My husband has not been a fan of quinoa. I usually sneak it in with my brown rice like in my Yellow Coconut Chicken Curry so he doesn’t even know he’s eating it. However, I don’t give up easily. My Balsamic Quinoa Salad was my first success. He loved it! So, I just kept experimenting until I found another winner (meaning my husband cleaned his plate). This juicy, grilled chicken coupled with flavorful quinoa and accents of tomato and avocado is to die for!
I’ve cooked chicken a million different ways… boiled, baked, fried, roasted, slow cooked, etc. My most favorite is grilled. The grill cooks chicken quickly but keeps the inside juicy and the outside a little crispy. Oooh yum! Since it’s hard to shovel snow off my grill during the winter, I purchased a George Foreman and use it all. the. time. Especially with this basil chicken recipe, the grill makes its flavor pop! I highly recommend it.
Let’s talk quinoa (pronounced KEEN-wah). It’s full of protein, fiber, amino acids, antioxidants, gluten-free, and lots and lots of nutritious yumminess. I use truRoots Organic Quinoa and have really like the texture and taste. I’ve tried other brands which turn out a little soggy. Seriously, I can’t wait for you to try it in this recipe!
Grilled Chicken and Basil Avocado Quinoa
- 10 chicken tenders thawed
- 1/2 cup olive oil
- 1 Tbs dried basil
- 1 tsp salt
- 1 tsp black pepper
- 1 Tbs olive oil
- 1 cup chopped sweet onion
- 1 Tbs minced garlic
- 3 cups organic chicken broth
- 1 tsp black pepper
- 1 ½ cups quinoa rinsed well and drained
- 1 large ripe avocado slice in half lengthwise, pitted, scored into small squares, and scooped out with spoon
- 2 cups cherry tomatoes halved
In a large airtight container, place chicken tenders. Combine olive oil, basil, salt, and pepper and pour over chicken. Cover and refrigerate until ready to grill.

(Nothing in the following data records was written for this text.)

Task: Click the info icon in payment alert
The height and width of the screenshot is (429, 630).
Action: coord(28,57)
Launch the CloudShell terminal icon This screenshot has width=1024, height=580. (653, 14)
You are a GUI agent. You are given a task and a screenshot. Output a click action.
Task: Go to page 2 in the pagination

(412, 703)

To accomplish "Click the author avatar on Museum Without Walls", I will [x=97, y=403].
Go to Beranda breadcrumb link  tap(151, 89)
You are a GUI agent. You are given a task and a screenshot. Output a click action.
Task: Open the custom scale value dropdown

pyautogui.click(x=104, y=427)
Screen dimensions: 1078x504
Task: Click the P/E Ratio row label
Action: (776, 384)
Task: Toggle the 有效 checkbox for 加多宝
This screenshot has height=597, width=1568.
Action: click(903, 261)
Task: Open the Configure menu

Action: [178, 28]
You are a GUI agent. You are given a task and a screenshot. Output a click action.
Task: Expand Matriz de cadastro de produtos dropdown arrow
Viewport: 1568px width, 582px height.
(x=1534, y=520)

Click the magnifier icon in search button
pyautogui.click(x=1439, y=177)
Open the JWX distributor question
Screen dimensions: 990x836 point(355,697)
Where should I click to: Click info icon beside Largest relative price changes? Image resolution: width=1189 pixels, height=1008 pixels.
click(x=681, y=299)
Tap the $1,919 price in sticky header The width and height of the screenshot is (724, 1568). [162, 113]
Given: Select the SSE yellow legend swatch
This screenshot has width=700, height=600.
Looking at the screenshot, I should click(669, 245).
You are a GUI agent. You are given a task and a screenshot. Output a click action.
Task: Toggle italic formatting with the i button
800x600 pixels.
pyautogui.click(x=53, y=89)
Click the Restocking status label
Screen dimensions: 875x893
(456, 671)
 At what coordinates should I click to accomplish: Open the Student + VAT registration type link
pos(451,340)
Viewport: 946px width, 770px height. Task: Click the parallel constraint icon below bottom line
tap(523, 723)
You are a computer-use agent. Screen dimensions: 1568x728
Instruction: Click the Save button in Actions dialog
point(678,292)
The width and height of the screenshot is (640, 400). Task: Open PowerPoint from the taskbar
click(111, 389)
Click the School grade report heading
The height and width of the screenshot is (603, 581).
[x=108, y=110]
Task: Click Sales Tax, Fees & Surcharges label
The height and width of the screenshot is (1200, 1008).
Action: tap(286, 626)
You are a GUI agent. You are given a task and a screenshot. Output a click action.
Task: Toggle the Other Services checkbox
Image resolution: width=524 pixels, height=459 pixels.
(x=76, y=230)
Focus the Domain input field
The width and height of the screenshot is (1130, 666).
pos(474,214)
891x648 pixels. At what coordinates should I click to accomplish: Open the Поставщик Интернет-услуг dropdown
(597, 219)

Over medium-high heat, heat olive oil in a large sauce pan for 1 to 2 minutes. Add onion and garlic. Cook until slightly tender for about 2 to 3 minutes.
Add chicken broth and black pepper. Bring to a boil.
Add quinoa to boiling broth. Cover and reduce to low-medium heat. Simmer until liquid is absorbed and quinoa is cooked and tender (about 15-20 minutes).
While quinoa is cooking, prepare avocado and tomatoes. Once quinoa is cooked, remove pan from heat and fold in avocado and tomatoes.
Grill chicken tenders over medium heat until center no longer pink (about 3 to 4 minutes). In order to keep chicken juicy, remove chicken from heat as soon as the center is no longer pink and place on a large sheet of aluminum foil. Wrap aluminum foil around chicken tenders until completely covered. Allow chicken to finishing fully cooking in the aluminum foil for about 5 more minutes.
Serve quinoa and chicken tenders together.